Jeffrey Toobin to his former professor Alan Dershowitz: ‘What’s happened to you?’

The following article by Derek Hawkins was posted on the Washington Post website March 22, 2018:

Back in June 2017, conservative commentator Rush Limbaugh spent many minutes on his radio show extolling Alan Dershowitz, the renowned defense lawyer and Harvard Law School professor, for taking “100 percent Trumpist” positions on the Trump administration’s legal tangles.

“I don’t know what has happened to Professor Dershowitz,” Limbaugh said of the famed civil libertarian. “But whatever it is, I like it.”

On Wednesday, CNN legal analyst Jeffrey Toobin, who was once a student of Dershowitz’s, offered a similar assessment — only he left out that last part.

Toobin and Dershowitz spent 10 minutes on “Anderson Cooper 360” Wednesday night sparring over the decision to tap a special counsel to investigate Russian interference in the 2016 election.

At times, the conversation got personal. When Dershowitz said it was a “mistake” to appoint Robert S. Mueller III to lead the probe, Toobin lashed out.

“Alan, I don’t know what’s going on with you,” he said of his longtime friend and mentor, arguing that a special counsel was necessary.

“How has this come about that, in every situation over the past year, you have been carrying water for Donald Trump?” Toobin said later in the show. “This is not who you used to be, and you are doing this over and over again in situations that are just obviously rife with conflict of interest. And it’s just, like, what’s happened to you?”

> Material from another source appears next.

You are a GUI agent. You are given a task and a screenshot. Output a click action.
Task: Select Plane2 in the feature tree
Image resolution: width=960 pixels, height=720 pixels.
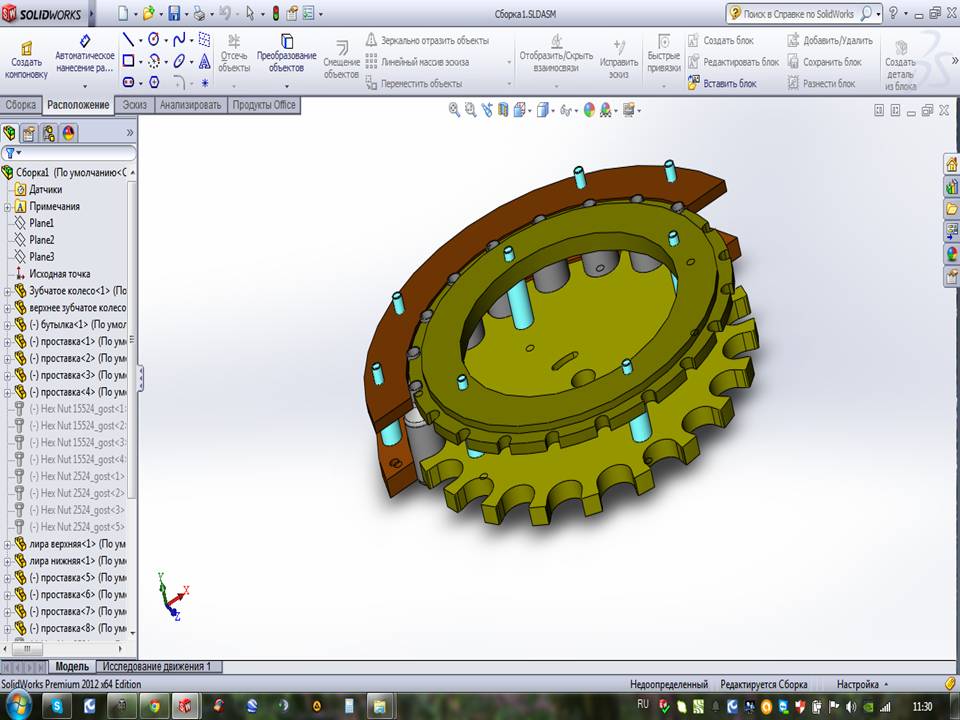click(42, 240)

Dershowitz parried, saying he had attacked President Trump on other issues, including the proposed entry bans on people from majority-Muslim countries.

“I’m not carrying his water. I’m saying the exact same thing I’ve said for 50 years. And, Jeffrey, you ought to know that, you were my student,” he said. “The fact that it applies to Trump now rather than applying to Bill Clinton is why people like you have turned against me.”

The two widely known legal commentators have gone at it before, but their exchanges haven’t always been this tense.

Last summer, after Trump fired James B. Comey, Dershowitz argued the novel theory that Trump couldn’t obstruct justice by ousting his FBI director, even if his goal was to shut down the Russia investigation, because hiring (and firing) officers of the government is a constitutional power. “Respectfully, I could not think Alan is more wrong,” Toobin said in a June panel discussion with Dershowitz.

Toobin isn’t the only one who’s questioned Dershowitz’s stances on the probe and its many ramifications. Dershowitz, a lifelong liberal and supporter of Bill and Hillary Clinton, has said that many of his old political allies have shunned him as he has made his case in television appearances and commentaries over the past year, as The Washington Post’s Fred Barbash reported.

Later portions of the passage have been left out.